Da metà giugno si trasferirà dal suo quartier generale disordinato e pieno di scatole a un palazzo del diciottesimo secolo nel centro di Bratislava, continua a raccontare che ancora non ha realizzato, che soltanto quando inizierà a lavorare capirà di essere arrivata alla presidenza della Slovacchia. Pragmatica e idealista, ha detto che al primo posto vuole mettere la lotta contro la corruzione e una maggiore integrazione europea, “Il Parlamento europeo sarà di nuovo in mano a forze europeiste – ha esultato su Facebook domenica scorsa – Spargere paura non sarà mai una soluzione ai problemi”. E in una campagna elettorale fatta di paure, di noi contro loro, di muri, di radici e di urla, la sua politica, la sua vittoria indica la voglia di altro. La voglia di proposte, di chiarezza, di toni pacati, di logica e anche di sorrisi. Di quei sorrisi lunghi e avvolgenti che hanno contribuito a rendere Zuzana Caputová il volto di un’altra Europa, quella che ragiona, quella che accoglie, quella ambiziosa e pronta a lottare. Quella del buonsenso, ma quello vero. Si è fatta conoscere in pochissimo tempo e c’è anche chi per lei desidera un percorso all’interno dell’Unione europea, una carica a Bruxelles: nei tanti rumors attorno alla prossima leadership dell’Ue, c’è chi ipotizza per lei il ruolo di presidente del Consiglio europeo, dopo Donald Tusk. Sarebbe la terza slovacca tra i nomi che circolano a Bruxelles, uno è quello di Miroslav Lajcak, ex ministro degli Esteri dimessosi dopo la bocciatura a Bratislava del Global compact dell’Onu, come Alto rappresentante per la politica estera e poi il suo sfidante Sefcovic, che gli altri di Visegrád hanno proposto come successore di Jean-Claude Juncker alla Commissione.

  

Ha unito gli studenti e i lavoratori, le città e le campagne, il centrodestra e il centrosinistra vincendo contro il sovranismo

I sorrisi, i bouquet – l’hanno riempita di fiori quando è stata eletta, anche Sefcovic glieli ha inviati: “Credo che la prima presidente donna della Slovacchia meriti un bouquet”, ha detto –, il suo abito viola e la spilla preziosa, i ringraziamenti continui e l’entusiasmo sono diventati il simbolo di una piccola rivoluzione, di velluto anche questa.
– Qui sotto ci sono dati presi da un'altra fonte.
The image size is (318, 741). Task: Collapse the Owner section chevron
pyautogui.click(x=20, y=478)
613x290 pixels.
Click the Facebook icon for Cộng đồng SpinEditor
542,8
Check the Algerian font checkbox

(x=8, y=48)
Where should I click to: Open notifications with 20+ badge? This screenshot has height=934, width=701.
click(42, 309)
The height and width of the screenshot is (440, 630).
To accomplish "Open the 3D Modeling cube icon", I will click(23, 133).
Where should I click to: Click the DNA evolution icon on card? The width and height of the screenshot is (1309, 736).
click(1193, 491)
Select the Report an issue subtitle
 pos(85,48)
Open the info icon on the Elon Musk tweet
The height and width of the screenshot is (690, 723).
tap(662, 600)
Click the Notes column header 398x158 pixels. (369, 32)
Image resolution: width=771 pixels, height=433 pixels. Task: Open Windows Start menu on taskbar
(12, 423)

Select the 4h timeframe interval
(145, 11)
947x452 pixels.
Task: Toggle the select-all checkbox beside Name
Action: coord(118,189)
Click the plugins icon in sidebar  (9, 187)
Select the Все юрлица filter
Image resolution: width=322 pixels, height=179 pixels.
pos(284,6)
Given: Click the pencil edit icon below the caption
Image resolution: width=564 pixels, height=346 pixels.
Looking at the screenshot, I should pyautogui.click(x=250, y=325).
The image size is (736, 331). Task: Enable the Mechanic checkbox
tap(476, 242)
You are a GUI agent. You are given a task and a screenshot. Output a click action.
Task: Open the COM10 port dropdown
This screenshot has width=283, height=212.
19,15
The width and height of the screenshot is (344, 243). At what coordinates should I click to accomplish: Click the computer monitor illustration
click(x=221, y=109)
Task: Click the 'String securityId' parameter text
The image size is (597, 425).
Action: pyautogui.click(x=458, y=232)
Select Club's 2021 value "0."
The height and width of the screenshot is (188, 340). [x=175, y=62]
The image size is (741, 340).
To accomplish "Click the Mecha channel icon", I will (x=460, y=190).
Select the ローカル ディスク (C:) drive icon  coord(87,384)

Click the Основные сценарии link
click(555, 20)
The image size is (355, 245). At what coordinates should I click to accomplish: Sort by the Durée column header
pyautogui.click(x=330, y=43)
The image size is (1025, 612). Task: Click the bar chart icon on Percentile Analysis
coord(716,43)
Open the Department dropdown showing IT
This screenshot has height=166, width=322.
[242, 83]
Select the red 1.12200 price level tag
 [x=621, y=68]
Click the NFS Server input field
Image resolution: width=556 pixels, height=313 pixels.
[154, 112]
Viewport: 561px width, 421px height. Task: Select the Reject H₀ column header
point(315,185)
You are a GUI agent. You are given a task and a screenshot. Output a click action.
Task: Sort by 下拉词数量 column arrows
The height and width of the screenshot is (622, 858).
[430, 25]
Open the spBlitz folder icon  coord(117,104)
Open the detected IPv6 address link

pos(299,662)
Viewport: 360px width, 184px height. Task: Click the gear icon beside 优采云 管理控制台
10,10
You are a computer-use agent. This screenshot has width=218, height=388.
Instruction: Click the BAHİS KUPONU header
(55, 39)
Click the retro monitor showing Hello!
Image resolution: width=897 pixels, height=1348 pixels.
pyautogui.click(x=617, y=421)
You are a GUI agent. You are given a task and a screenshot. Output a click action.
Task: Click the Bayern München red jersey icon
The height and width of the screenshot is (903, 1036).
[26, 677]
Zuzana Caputová è il simbolo di un europeismo ancora forte, di un credo europeo pieno di speranza, di una lotta al populismo fatta con costanza e tanta, tantissima preparazione.

   

L’Europa può ricominciare anche da qui, dal pragmatismo di un avvocato risoluto, dalla determinazione di una madre con due figlie adolescenti da crescere, da una politica che non è l’ideologia, da un’antiestablishment che non odia le élite, ma esige da loro giustizia e trasparenza. Una rivoluzione compiuta con le stelle dell’Europa come simbolo – è anche riuscita a spiegare agli elettori delle campagne che non è vero che l’Ue non li aiuta, come avevano sostenuto gli euroscettici prima di lei, ma che finora i fondi che Bruxelles destinava anche a loro sono stati usati in modo inappropriato – e con la determinazione di chi vuole rompere il vizio sovranista di Visegrád. Questa rivoluzione gentile ha svegliato la Slovacchia, il suo non sarà un mandato semplice, da presidente a livello politico non potrà fare molto, ma ha già rimesso ordine e tracciato la strada che alla nazione converrà seguire: dritta dritta verso Bruxelles. Gli slovacchi sono già in cammino, in una mano la foto la Ján Kuciak, nell’altra la bandiera blu.